Upregulation of cardiac mitoch0ondrial function in atherosclerotic mice

Atherosclerosis is considered as vascular disease and metabolic adaptation in the heart that occurs before coronary arteries become occluded are poorly characterized. The aim of this study was to analyze metabolic adaptations in the hearts of atherosclerotic mice. Atherosclerotic mice (ApoE/LDLR--/--) and wild type controls (WT) were analyzed for cardiac protein pattern using non-targeted mass spectrometric proteomics, for glucose and leucine  in vivo contribution to cardiac Krebs cycle with stable isotopomer/liquid chromatography/mass spectrometry, for cardiac high energy phosphates by HPLC and for ECG response to hypoxia.

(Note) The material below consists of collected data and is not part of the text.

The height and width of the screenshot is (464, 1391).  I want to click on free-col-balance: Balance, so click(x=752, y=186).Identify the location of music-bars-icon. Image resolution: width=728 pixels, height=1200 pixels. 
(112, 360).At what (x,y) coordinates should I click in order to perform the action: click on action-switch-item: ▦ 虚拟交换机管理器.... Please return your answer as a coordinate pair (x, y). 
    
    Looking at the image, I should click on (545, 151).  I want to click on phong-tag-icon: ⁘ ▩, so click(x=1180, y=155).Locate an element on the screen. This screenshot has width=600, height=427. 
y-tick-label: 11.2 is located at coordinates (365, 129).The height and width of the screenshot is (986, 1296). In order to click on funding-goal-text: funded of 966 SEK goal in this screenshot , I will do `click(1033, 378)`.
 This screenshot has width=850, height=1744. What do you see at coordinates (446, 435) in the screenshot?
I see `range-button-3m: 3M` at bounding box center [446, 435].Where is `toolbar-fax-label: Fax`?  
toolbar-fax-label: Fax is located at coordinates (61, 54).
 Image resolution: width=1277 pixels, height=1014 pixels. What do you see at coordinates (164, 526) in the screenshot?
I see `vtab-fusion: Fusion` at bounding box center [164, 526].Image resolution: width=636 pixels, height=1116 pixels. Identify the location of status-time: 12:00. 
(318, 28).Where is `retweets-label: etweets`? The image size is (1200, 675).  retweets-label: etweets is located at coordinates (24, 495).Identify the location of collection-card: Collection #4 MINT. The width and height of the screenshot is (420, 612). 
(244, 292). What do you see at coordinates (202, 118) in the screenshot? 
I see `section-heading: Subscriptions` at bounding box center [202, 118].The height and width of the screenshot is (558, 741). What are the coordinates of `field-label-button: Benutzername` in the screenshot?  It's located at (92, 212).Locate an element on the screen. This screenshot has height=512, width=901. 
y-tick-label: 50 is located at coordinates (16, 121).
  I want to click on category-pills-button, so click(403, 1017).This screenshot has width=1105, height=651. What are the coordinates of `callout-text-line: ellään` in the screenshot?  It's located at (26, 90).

Cardiac proteome analysis revealed increased content of mitochondrial proteins, including enzymes responsible for fatty acid oxidation and branched chain amino acids oxidation in ApoE/LDLR--/--. This correlated with increased entry of leucine and decreased entry of glucose and into cardiac Krebs cycle estimated in vivo. No differences were noted in cardiac in ATP/ADP or Phosphocreatine/creatine ratios under normoxic conditions. However, hypoxia induced profound ST segment ECG changes in ApoE/LDLR--/-- in contrast to WT. This study highlights increased mitochondrial activity in hearts of atherosclerotic mice demonstrated by protein content and metabolic function analysis. While energy equilibrium was balanced under normoxic conditions, atherosclerotic hearts were more sensitive to hypoxia.